> [Supplied records]:
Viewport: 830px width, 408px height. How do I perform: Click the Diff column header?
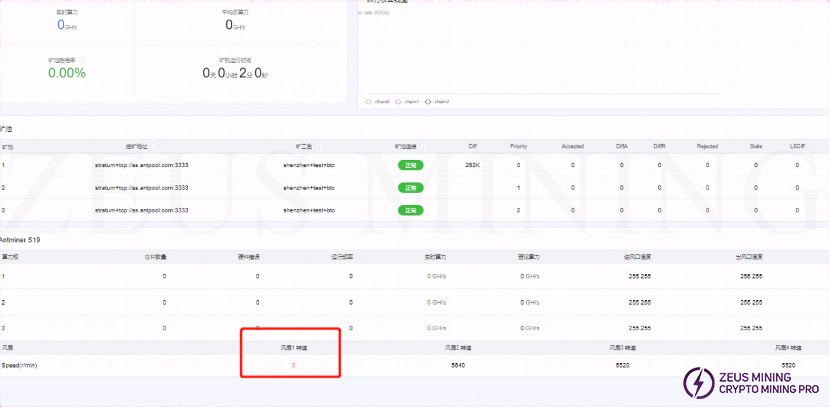[472, 146]
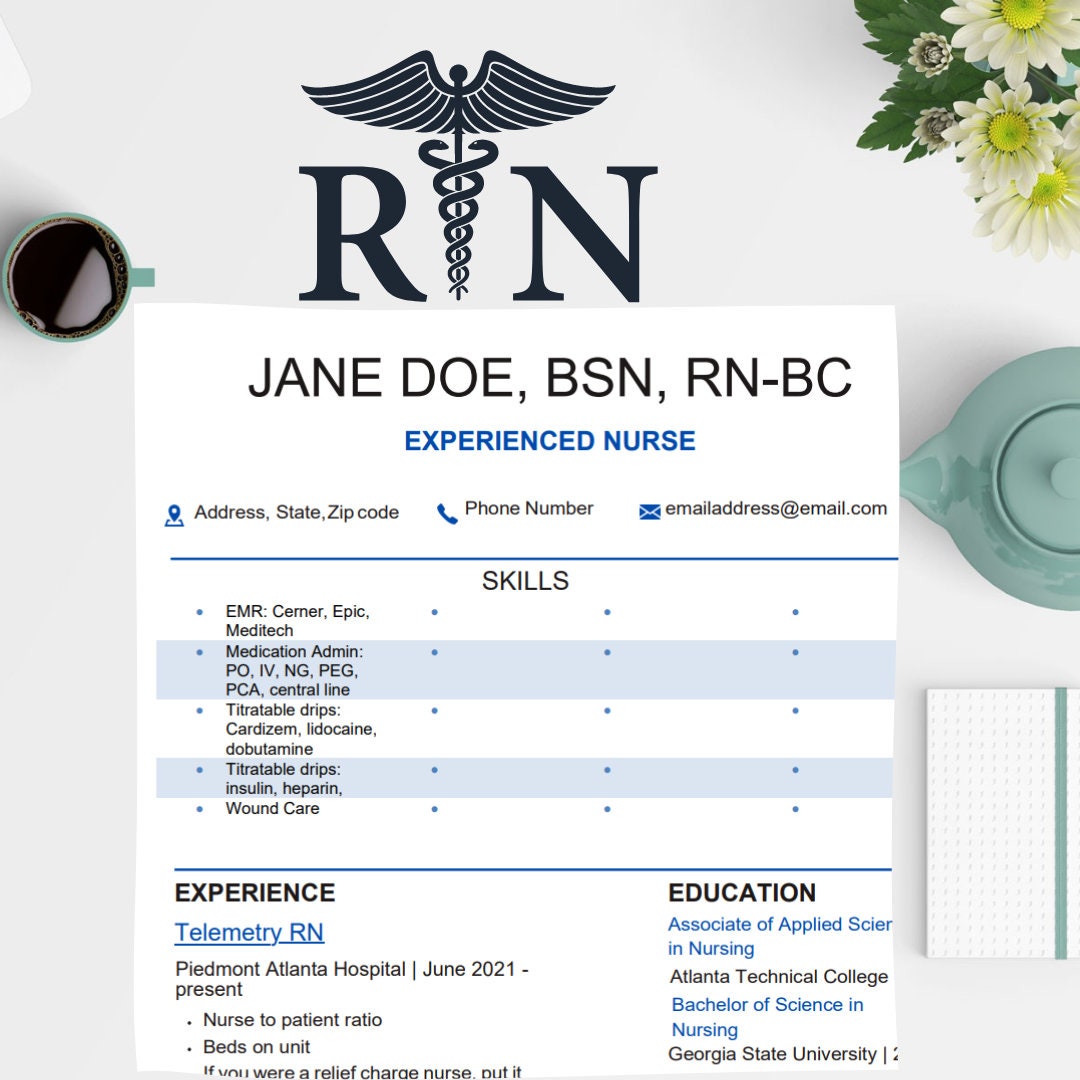Click the emailaddress@email.com address
This screenshot has height=1080, width=1080.
coord(775,508)
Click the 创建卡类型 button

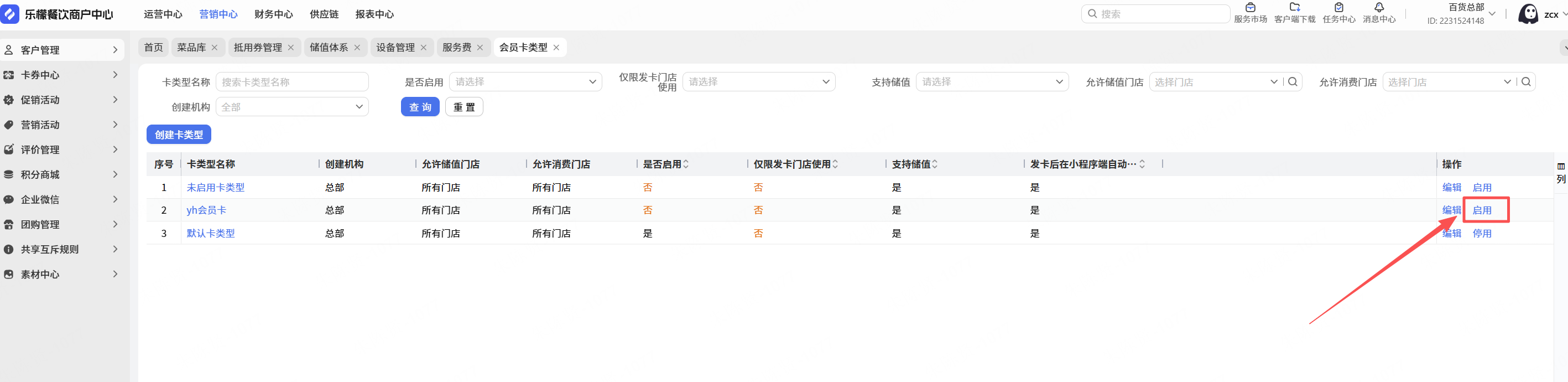pyautogui.click(x=178, y=135)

> [Requirements]: List each line of the records above that contains the string "height".

> [Result below]:
Viewport: 830px width, 408px height. How do I perform: Click the Diff column header?
This screenshot has height=1080, width=1080.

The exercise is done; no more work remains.